Failure to swerve can be fatal. Companies that rigidly stick to the original plan, even when it’s not working, tend to burn through capital and fade away. Remember, hope is not a strategy. If the company isn’t making sales targets, find out exactly why.
When the Pivot Is Necessary
Still, sometimes swerving isn’t enough. When a startup realizes the product isn’t viable or the market has evaporated, it’s time for a true pivot.
Take BentoBox, for example. Originally a marketing services platform for restaurants, the company saw opportunity—and urgency—during the pandemic. As dining rooms closed, restaurants needed digital tools for online ordering and payments. BentoBox made a do-or-die shift to become a payments and e-commerce platform, ultimately selling for over $300 million.
Lark Health is another notable pivot. Initially a consumer sleep device company, it evolved into an AI-driven nurse platform treating millions of patients struggling with chronic conditions on behalf of health insurers, employers, and PBMs. That transformation didn’t happen overnight, but it was a full reinvention that unlocked significant market potential.

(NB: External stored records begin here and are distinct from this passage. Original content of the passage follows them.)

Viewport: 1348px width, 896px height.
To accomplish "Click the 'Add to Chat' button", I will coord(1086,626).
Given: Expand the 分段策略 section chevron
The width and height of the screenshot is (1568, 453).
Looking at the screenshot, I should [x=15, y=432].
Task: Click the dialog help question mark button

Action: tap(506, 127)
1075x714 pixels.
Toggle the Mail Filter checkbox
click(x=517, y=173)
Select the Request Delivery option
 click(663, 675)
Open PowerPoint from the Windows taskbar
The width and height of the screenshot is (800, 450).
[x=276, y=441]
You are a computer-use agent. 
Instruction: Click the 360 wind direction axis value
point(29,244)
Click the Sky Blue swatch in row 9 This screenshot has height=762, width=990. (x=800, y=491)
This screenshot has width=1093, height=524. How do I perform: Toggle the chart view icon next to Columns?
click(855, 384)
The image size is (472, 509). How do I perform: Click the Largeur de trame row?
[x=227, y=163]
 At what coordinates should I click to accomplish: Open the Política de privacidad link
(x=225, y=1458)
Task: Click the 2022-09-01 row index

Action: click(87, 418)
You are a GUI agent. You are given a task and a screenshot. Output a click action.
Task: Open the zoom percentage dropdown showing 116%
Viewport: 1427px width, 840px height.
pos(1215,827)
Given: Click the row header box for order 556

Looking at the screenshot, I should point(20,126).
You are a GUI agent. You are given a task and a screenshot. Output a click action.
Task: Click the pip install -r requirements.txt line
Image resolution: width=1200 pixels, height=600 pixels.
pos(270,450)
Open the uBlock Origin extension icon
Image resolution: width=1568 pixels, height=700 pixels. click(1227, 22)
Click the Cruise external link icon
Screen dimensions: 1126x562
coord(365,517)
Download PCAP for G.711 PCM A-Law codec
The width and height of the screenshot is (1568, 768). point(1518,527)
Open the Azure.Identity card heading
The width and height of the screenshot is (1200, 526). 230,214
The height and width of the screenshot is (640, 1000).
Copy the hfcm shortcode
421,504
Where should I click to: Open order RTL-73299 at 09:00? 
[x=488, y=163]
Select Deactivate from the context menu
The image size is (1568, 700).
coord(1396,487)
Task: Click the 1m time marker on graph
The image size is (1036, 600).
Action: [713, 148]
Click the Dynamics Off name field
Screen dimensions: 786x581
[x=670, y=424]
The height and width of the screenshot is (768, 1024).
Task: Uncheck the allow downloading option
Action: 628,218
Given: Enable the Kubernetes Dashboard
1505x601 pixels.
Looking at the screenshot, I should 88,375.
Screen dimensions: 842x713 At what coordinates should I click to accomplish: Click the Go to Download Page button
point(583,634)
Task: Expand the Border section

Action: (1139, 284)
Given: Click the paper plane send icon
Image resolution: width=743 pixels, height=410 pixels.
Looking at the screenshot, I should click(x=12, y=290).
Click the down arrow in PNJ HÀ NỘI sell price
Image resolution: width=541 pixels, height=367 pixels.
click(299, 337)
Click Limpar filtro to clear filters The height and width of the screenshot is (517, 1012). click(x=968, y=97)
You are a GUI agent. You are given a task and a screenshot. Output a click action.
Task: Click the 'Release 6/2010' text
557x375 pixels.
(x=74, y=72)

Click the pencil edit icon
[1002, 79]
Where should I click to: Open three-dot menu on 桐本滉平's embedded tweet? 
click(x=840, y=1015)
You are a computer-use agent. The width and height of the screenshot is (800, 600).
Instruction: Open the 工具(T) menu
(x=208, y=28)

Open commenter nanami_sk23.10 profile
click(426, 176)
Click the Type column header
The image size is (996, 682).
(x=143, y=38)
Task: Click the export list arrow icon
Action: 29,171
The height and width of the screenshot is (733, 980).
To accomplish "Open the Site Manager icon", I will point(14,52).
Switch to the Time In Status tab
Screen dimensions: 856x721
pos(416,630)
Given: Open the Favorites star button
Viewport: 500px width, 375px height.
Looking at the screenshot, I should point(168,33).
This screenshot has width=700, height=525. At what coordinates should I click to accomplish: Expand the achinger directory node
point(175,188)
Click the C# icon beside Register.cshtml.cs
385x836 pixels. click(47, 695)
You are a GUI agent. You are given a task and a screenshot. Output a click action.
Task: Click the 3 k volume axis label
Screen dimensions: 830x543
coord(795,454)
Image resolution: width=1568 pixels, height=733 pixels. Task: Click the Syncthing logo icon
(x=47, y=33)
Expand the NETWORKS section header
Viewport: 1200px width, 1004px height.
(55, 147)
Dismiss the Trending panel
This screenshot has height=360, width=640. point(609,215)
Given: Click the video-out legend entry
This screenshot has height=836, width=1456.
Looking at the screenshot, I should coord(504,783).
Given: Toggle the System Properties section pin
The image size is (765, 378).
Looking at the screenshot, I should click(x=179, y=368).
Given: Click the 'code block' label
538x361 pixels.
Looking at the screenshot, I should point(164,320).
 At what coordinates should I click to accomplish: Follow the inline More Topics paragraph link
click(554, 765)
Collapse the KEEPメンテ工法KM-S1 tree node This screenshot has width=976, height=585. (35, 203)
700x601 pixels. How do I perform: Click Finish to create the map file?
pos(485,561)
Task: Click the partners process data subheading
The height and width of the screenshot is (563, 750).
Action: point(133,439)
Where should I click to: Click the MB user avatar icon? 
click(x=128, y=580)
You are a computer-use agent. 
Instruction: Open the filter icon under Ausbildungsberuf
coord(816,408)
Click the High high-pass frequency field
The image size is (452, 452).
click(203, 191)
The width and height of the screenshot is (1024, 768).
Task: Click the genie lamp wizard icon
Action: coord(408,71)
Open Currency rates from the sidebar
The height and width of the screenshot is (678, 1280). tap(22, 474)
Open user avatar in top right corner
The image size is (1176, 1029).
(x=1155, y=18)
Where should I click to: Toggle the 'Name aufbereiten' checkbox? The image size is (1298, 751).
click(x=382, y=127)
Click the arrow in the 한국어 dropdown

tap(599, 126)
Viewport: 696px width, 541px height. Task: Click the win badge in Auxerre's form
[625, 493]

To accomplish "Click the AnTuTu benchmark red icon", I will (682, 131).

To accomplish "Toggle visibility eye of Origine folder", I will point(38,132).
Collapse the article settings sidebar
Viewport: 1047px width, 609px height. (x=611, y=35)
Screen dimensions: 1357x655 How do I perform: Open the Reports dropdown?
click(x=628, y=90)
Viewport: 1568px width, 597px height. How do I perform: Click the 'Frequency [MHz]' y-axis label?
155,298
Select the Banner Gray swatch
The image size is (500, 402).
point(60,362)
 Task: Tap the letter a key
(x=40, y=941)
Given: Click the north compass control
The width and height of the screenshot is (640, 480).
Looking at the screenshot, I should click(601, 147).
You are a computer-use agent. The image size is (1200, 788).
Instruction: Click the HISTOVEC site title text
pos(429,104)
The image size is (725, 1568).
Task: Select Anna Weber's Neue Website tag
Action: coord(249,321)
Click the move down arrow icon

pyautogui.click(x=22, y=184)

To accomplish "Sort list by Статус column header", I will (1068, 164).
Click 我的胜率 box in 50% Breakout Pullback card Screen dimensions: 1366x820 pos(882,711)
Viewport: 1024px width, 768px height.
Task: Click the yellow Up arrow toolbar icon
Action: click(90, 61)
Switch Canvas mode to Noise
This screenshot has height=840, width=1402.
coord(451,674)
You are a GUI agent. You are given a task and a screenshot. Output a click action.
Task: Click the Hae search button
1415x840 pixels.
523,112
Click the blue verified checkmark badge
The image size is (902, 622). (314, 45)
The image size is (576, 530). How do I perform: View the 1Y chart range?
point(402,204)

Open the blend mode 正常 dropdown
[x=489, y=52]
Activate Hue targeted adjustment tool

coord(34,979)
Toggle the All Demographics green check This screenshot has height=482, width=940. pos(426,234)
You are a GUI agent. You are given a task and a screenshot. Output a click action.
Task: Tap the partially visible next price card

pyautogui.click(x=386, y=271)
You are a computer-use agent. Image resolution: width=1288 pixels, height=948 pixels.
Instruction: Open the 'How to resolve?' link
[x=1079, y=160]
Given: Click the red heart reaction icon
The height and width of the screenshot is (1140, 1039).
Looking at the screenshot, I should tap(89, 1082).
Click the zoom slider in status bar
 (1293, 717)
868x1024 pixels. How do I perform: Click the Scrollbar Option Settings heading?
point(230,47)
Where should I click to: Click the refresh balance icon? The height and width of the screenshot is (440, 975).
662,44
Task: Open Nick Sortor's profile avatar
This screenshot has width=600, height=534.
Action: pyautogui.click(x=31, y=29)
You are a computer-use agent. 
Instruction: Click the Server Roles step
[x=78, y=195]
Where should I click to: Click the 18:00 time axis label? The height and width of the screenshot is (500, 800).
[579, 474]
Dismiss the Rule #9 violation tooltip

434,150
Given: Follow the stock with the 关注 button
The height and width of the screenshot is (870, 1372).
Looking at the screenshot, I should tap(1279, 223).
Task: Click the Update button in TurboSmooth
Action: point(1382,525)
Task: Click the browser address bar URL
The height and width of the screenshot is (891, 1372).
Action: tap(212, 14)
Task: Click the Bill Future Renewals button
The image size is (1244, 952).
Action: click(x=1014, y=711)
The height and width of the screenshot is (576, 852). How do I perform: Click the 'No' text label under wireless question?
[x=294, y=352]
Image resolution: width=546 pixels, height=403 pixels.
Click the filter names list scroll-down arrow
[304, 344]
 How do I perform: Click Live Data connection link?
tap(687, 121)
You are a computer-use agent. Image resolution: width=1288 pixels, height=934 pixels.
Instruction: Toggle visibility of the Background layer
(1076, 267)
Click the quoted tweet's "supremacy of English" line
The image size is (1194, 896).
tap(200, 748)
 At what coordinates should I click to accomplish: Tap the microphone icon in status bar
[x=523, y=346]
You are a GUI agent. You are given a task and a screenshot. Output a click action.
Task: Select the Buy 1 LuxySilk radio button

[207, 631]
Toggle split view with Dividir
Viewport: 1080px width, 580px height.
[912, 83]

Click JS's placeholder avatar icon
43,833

These examples highlight another common thread: successful pivots often come from companies that were already good at swerving. They were listening, learning, and adapting all along—so when the time came for a bigger move, they were well positioned to act quickly.
Great founders and teams are constantly testing, refining, and asking hard questions. They sit in on sales calls. They ask why a customer said no. Is it a product issue? Is onboarding taking too long? Does it require too much manual intervention? Is it too expensive? They look for patterns in what’s working and what’s not. They make small bets, try new features, and critically, know when it’s time to either double down or switch gears entirely.
They also know how to test demand. In hard tech, for instance, that might mean getting a customer to fund development of a new feature—not just waiting and hoping a sale materializes. That kind of resourcefulness and discipline is what gives a company options when the winds shift.
Advice for Investors and Founders
For angel investors and board members, supporting a startup goes far beyond capital—it’s about recognizing when a company is at an inflection point and helping the team navigate it with clarity and confidence. That means staying close to the business, asking probing questions, and encouraging founders to test their assumptions early and often.
Swerves—those smaller, iterative shifts—should be a regular topic at the board table, not just in times of crisis. This type of creative and adaptive thinking should be a part of every board meeting. Great investors and advisers recognize that swerving is simply managing a company, it’s not a sign of failure.
And when a pivot becomes necessary, investors can play a critical role in helping leadership assess whether the product, market, or business model needs to change—and how to communicate that shift to employees, customers, and future funders. Great board members challenge, guide, and help founders course correct before the runway runs out.
Ultimately, whether you’re advising a tactical swerve or leading a company through a full-scale pivot, the goal remains the same: stay aligned with the market, respond to what the data and customers are telling you, and keep moving forward. In the world of startups, and most especially in this current economy, resilience is important—but adaptability is essential. The companies that endure and thrive are the ones that listen, learn, and evolve—over and over again.